La noche llegó y Marcela encontró el sobre al lado del vaso de agua que le dejaban cada en el velador antes de que se fuera a acostar. Lo abrió extrañada. El papel tenía un olor muy familiar, un olor que pensaba que había olvidado hace mucho tiempo. Sacó sus lentes del cajón. La leyó y la apretó fuertemente contra su pecho con lágrimas y una sonrisa en el rostro. Sabía que Alejandro estaba ahí, viéndola en esos momentos. Ven, le dijo, acuéstate conmigo en esta cama como tantas otras veces, acompáñame esta última noche.

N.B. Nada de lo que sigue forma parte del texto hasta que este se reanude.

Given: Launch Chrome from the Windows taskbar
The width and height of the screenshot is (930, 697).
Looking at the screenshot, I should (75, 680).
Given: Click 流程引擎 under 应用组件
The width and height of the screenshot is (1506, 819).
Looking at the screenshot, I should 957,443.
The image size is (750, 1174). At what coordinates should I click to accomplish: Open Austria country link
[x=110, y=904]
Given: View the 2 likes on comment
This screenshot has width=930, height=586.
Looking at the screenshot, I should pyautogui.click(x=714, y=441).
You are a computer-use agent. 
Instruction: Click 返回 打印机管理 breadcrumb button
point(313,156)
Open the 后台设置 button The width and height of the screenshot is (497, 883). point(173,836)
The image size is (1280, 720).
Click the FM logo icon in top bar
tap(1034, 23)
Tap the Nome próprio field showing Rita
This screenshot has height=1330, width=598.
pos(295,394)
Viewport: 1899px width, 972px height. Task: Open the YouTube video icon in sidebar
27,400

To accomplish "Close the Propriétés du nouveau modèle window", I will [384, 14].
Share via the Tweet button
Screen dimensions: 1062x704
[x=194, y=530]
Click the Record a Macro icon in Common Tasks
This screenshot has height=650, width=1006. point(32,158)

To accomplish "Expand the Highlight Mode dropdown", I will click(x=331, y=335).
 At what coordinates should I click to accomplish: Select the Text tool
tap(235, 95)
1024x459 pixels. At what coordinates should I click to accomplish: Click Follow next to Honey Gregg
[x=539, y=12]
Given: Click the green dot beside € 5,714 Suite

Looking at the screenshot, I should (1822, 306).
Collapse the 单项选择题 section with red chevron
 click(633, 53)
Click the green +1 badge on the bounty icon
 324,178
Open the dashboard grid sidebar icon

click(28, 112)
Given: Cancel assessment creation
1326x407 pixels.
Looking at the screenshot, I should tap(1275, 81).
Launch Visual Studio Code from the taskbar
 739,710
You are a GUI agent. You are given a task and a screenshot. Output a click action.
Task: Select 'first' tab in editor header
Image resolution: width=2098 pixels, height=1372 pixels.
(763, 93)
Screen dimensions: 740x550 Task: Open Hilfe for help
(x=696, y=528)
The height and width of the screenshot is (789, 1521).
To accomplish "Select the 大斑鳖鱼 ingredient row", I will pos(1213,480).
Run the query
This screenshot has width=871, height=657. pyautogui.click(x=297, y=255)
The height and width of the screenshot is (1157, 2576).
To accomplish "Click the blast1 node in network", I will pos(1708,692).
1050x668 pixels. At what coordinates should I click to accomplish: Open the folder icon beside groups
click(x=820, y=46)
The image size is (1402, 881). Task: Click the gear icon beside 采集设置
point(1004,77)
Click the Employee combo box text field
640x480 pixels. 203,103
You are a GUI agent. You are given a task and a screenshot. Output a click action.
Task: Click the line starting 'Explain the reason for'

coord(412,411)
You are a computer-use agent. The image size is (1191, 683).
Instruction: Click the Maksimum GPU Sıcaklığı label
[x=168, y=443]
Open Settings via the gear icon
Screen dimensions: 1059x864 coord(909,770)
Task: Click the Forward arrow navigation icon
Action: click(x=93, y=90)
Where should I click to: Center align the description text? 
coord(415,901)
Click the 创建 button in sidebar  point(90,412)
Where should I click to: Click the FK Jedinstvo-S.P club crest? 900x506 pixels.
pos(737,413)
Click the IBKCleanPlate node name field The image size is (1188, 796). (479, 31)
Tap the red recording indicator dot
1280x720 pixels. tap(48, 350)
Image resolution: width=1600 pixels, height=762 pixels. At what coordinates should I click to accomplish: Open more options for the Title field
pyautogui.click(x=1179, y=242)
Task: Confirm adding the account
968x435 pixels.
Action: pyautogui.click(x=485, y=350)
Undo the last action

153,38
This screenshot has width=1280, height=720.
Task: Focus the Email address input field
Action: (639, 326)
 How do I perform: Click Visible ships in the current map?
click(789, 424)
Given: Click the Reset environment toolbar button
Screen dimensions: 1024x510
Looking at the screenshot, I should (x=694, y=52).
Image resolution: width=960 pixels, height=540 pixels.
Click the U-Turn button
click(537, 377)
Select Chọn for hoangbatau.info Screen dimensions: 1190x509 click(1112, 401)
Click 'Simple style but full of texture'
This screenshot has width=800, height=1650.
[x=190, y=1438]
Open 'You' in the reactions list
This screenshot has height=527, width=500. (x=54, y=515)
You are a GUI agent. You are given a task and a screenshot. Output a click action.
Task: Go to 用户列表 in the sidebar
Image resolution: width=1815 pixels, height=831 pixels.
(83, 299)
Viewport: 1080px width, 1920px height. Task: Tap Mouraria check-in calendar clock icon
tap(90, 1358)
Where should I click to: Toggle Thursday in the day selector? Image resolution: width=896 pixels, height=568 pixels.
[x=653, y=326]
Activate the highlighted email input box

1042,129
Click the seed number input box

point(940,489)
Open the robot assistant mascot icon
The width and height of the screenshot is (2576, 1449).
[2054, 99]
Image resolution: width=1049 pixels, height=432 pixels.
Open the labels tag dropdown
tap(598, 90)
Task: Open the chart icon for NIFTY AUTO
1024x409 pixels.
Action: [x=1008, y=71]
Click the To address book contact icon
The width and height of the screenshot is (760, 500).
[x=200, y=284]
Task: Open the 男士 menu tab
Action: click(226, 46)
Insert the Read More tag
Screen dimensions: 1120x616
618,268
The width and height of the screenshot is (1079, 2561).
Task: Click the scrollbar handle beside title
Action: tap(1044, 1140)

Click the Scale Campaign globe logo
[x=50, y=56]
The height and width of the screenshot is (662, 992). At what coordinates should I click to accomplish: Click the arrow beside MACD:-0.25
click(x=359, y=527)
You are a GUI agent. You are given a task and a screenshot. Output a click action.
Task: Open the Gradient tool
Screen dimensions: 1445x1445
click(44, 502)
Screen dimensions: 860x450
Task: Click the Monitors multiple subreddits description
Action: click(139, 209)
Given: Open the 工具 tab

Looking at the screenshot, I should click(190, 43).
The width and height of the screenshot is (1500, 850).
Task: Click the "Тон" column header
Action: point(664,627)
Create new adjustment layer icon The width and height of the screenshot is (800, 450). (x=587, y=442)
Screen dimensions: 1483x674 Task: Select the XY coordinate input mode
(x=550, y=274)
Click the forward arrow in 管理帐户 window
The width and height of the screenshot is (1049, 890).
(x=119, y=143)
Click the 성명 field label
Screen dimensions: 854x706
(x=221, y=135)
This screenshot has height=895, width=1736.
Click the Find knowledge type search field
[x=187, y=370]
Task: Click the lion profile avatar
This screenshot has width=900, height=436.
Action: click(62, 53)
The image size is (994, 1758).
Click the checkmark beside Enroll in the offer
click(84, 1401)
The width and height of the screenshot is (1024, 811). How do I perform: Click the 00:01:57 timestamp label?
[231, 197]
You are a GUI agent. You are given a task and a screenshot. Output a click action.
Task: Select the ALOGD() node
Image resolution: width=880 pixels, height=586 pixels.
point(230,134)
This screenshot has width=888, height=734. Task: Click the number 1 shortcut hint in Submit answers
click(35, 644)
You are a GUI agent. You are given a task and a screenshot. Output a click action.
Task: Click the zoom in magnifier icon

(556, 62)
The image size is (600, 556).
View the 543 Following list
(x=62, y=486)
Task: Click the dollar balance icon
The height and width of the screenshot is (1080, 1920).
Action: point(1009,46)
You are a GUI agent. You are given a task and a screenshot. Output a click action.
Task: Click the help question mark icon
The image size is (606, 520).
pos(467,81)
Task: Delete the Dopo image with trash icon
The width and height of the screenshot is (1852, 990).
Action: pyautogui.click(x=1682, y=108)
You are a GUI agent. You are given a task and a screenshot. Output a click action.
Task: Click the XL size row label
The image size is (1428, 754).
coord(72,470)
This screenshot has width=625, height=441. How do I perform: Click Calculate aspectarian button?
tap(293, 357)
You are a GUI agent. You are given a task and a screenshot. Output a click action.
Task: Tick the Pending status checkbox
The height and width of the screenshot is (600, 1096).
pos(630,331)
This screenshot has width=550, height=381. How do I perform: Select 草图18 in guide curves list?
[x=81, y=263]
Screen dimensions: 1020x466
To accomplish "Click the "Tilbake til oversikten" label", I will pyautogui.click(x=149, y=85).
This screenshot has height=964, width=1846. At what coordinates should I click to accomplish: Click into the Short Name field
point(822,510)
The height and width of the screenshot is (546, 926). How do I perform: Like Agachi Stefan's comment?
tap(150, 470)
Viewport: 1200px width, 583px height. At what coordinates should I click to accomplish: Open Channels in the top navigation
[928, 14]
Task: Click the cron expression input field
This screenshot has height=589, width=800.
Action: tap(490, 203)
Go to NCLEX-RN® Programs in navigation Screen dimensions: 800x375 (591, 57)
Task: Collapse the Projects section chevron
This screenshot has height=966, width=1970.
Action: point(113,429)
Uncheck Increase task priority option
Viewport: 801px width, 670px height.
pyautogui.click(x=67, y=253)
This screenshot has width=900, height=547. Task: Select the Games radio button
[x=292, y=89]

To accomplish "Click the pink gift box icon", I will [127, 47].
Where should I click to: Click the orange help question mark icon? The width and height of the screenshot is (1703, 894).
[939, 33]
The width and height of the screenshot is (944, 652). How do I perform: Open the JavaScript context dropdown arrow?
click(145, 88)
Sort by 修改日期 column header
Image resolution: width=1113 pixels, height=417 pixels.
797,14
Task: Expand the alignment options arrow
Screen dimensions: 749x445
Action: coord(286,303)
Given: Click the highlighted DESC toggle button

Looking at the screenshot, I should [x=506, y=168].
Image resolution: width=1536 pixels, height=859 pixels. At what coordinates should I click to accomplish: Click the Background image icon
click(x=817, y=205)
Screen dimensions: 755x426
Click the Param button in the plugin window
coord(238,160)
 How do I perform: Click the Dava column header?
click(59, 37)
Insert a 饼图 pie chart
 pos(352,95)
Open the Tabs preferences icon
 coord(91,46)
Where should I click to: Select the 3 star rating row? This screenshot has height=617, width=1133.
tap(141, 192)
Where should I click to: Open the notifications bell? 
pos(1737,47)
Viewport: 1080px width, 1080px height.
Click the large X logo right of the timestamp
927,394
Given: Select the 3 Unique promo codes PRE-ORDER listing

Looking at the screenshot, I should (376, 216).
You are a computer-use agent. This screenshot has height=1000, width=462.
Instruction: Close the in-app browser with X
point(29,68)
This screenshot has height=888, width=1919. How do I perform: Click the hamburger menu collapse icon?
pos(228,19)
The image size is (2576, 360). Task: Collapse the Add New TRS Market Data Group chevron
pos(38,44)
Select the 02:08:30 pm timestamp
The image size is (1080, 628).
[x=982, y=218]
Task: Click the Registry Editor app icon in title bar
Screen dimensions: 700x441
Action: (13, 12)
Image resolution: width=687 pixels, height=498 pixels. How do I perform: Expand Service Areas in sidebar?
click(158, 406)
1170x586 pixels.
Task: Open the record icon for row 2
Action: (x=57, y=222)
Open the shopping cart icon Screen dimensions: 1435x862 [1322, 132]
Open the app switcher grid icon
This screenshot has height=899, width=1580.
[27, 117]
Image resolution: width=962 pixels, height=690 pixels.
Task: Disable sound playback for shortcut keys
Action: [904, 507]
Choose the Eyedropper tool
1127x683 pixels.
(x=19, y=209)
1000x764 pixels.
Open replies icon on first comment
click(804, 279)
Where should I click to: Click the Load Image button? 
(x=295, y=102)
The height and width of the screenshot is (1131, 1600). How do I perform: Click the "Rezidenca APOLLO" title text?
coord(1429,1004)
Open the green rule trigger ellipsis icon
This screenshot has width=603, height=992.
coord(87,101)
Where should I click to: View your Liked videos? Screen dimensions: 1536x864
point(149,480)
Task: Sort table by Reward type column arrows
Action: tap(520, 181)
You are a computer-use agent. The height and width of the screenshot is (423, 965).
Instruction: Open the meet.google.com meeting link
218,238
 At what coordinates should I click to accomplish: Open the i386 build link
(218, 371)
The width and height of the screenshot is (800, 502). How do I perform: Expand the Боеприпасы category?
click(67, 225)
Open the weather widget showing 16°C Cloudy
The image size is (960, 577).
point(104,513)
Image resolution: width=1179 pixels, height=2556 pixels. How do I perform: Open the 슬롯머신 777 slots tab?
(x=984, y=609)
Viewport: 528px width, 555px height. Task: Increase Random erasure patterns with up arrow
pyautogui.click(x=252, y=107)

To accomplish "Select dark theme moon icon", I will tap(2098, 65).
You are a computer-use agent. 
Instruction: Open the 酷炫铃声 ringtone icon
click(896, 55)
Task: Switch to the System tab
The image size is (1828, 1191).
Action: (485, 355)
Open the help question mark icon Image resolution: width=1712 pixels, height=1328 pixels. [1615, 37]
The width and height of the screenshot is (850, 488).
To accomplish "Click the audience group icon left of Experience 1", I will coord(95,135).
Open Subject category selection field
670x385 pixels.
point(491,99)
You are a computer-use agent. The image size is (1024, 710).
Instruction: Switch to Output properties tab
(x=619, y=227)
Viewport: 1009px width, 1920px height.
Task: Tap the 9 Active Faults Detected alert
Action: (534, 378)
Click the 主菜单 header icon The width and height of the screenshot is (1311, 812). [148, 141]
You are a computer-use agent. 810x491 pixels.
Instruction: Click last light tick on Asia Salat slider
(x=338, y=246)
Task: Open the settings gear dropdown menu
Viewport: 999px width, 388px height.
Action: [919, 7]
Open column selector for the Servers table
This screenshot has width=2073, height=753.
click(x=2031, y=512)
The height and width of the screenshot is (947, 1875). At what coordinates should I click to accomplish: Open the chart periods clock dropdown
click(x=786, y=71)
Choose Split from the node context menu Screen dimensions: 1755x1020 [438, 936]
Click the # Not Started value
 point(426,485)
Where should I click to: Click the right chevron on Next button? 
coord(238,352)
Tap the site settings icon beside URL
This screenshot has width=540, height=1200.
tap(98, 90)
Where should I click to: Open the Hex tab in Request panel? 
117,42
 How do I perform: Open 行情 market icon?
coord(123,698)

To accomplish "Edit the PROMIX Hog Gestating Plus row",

Marcela no tardó mucho en sentir como un agradable calor le invadía el cuerpo y comenzaba a recordar tantos momentos. Sintió cómo sus almas se unían indisolublemente y comenzaban a hacer el amor de forma apasionada y etérea. Observó como dejaba su cuerpo allá abajo para poder pasar la primera de muchas noches nuevamente junto a él.
Tres días más tarde realizaron su entierro y juntos quedaron. Magdalena depositó una flor en cada una de las lápidas desde ese día y cada 15 de Noviembre hasta que sus piernas se lo impidieron y no hubo nadie que la llevara hasta ellas.